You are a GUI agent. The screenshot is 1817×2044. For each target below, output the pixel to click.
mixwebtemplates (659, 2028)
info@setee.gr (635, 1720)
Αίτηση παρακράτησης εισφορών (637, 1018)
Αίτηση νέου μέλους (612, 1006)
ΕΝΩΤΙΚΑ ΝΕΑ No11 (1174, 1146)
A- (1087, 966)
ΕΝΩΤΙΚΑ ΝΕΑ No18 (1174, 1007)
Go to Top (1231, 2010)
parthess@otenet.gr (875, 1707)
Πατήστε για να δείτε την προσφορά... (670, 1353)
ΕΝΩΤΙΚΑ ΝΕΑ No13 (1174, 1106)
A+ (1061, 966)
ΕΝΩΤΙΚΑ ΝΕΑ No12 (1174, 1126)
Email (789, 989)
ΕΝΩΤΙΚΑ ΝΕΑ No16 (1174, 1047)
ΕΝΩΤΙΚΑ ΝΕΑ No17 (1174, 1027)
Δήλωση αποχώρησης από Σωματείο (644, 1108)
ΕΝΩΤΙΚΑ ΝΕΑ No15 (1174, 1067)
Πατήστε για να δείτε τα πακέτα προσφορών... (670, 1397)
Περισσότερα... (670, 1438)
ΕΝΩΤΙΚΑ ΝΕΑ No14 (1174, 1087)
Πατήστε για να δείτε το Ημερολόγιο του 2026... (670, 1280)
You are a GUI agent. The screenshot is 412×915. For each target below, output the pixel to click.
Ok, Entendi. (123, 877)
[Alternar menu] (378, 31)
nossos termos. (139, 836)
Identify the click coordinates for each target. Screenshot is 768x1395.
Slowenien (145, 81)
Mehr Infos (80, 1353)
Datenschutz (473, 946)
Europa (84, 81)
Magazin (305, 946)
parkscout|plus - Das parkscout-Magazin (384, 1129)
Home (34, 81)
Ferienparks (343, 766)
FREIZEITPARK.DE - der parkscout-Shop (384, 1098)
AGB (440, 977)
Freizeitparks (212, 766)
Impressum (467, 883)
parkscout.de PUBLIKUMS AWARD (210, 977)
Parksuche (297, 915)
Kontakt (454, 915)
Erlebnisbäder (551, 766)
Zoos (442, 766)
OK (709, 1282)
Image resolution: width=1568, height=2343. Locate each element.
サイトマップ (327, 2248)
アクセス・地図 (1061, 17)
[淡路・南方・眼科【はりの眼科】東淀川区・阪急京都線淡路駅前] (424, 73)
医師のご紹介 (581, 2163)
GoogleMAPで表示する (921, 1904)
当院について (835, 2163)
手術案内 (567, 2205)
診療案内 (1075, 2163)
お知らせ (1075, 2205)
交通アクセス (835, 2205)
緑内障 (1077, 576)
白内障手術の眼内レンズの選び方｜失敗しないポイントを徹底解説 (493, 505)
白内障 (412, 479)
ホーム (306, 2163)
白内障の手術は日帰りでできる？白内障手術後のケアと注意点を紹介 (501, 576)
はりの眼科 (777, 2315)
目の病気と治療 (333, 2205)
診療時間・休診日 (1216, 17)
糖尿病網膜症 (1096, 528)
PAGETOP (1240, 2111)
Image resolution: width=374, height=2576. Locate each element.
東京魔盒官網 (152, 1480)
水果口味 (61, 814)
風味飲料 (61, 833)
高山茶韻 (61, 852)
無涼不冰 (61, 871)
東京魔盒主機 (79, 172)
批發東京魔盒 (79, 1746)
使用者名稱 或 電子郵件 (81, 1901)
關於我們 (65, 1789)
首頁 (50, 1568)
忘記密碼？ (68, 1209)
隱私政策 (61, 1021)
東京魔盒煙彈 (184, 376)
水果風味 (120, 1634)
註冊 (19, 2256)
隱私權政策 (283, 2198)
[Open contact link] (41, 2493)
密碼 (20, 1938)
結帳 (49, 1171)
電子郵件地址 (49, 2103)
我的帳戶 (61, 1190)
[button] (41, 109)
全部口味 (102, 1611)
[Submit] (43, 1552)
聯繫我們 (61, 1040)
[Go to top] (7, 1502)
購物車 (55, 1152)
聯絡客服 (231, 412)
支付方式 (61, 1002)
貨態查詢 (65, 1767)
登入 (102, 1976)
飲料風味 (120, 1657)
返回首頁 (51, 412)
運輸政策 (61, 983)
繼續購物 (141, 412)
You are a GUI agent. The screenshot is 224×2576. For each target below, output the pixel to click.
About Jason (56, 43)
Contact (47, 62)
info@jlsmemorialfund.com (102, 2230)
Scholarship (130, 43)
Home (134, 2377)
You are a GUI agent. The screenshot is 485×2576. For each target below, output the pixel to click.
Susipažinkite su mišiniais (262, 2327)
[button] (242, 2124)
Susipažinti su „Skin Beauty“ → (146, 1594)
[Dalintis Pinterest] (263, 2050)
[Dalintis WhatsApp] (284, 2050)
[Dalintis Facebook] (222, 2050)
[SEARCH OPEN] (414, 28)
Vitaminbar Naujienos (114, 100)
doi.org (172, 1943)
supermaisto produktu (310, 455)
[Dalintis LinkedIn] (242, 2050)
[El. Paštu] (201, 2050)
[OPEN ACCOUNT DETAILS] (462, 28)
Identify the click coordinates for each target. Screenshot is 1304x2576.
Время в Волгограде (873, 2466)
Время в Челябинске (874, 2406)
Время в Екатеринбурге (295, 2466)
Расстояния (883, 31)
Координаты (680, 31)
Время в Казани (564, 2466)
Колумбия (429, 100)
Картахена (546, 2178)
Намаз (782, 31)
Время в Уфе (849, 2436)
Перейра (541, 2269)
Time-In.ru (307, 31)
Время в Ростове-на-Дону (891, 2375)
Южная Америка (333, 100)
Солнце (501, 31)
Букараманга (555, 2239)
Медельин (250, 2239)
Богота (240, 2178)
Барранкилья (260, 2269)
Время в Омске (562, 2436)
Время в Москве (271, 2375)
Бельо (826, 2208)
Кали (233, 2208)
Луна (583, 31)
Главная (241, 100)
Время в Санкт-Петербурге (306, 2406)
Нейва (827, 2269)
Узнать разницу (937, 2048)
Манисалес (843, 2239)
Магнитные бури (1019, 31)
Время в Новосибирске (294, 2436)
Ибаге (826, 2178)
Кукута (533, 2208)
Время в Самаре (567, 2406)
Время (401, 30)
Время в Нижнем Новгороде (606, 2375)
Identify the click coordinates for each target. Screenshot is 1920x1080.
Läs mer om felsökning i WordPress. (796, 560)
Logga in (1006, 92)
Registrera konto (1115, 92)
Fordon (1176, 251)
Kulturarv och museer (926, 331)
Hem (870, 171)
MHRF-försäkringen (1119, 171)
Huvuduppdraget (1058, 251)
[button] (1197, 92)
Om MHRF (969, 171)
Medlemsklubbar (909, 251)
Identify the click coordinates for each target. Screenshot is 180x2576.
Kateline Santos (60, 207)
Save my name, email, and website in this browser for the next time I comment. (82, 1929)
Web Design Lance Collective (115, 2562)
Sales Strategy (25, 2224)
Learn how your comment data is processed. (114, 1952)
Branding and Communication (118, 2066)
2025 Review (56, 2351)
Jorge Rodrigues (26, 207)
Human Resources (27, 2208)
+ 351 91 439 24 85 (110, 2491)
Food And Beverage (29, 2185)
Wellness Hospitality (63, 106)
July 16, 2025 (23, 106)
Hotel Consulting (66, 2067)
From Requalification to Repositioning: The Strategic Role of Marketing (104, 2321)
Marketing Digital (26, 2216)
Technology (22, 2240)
|---|
Would you copy all lines in the records where the string "Πατήστε" appears?

→ **Output below**
Πατήστε για να δείτε την προσφορά... (670, 1353)
Πατήστε για να δείτε τα πακέτα προσφορών... (670, 1397)
Πατήστε για να δείτε το Ημερολόγιο του 2026... (670, 1280)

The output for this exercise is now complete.